- **WORK REQUEST**: Write out every record below exactly, so that nothing differs from what is shown.

- **WORKING DATA**:
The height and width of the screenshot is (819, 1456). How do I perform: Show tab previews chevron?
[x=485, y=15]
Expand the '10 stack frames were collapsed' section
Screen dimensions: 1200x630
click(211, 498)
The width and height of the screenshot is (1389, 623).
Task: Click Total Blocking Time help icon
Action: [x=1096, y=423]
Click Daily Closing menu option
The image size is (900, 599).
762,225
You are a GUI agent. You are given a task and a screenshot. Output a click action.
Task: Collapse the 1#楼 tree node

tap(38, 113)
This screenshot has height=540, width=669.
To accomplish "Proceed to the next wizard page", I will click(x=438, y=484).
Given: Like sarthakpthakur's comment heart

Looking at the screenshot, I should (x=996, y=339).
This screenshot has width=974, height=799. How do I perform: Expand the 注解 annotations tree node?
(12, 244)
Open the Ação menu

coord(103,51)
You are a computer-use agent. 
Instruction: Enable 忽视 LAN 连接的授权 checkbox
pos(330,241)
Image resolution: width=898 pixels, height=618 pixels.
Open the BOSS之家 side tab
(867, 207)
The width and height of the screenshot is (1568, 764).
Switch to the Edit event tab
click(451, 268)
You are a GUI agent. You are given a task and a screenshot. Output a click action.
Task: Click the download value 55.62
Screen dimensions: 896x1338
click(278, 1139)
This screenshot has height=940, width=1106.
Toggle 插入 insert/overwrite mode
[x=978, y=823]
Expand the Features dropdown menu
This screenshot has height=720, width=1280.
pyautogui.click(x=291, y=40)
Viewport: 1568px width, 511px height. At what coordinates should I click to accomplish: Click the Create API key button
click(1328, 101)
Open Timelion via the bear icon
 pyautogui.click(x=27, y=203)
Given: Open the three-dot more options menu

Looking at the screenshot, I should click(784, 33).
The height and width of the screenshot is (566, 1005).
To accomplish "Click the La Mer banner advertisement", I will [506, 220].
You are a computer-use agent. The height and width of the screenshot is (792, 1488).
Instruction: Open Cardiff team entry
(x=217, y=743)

- **SOLUTION FOR THIS EXERCISE**:
The height and width of the screenshot is (819, 1456). How do I perform: Show tab previews chevron?
[x=485, y=15]
Expand the '10 stack frames were collapsed' section
Screen dimensions: 1200x630
click(211, 498)
The width and height of the screenshot is (1389, 623).
Task: Click Total Blocking Time help icon
Action: [x=1096, y=423]
Click Daily Closing menu option
The image size is (900, 599).
762,225
You are a GUI agent. You are given a task and a screenshot. Output a click action.
Task: Collapse the 1#楼 tree node

tap(38, 113)
This screenshot has height=540, width=669.
To accomplish "Proceed to the next wizard page", I will click(x=438, y=484).
Given: Like sarthakpthakur's comment heart

Looking at the screenshot, I should (x=996, y=339).
This screenshot has width=974, height=799. How do I perform: Expand the 注解 annotations tree node?
(12, 244)
Open the Ação menu

coord(103,51)
You are a computer-use agent. 
Instruction: Enable 忽视 LAN 连接的授权 checkbox
pos(330,241)
Image resolution: width=898 pixels, height=618 pixels.
Open the BOSS之家 side tab
(867, 207)
The width and height of the screenshot is (1568, 764).
Switch to the Edit event tab
click(451, 268)
You are a GUI agent. You are given a task and a screenshot. Output a click action.
Task: Click the download value 55.62
Screen dimensions: 896x1338
click(278, 1139)
This screenshot has height=940, width=1106.
Toggle 插入 insert/overwrite mode
[x=978, y=823]
Expand the Features dropdown menu
This screenshot has height=720, width=1280.
pyautogui.click(x=291, y=40)
Viewport: 1568px width, 511px height. At what coordinates should I click to accomplish: Click the Create API key button
click(1328, 101)
Open Timelion via the bear icon
 pyautogui.click(x=27, y=203)
Given: Open the three-dot more options menu

Looking at the screenshot, I should click(784, 33).
The height and width of the screenshot is (566, 1005).
To accomplish "Click the La Mer banner advertisement", I will [506, 220].
You are a computer-use agent. The height and width of the screenshot is (792, 1488).
Instruction: Open Cardiff team entry
(x=217, y=743)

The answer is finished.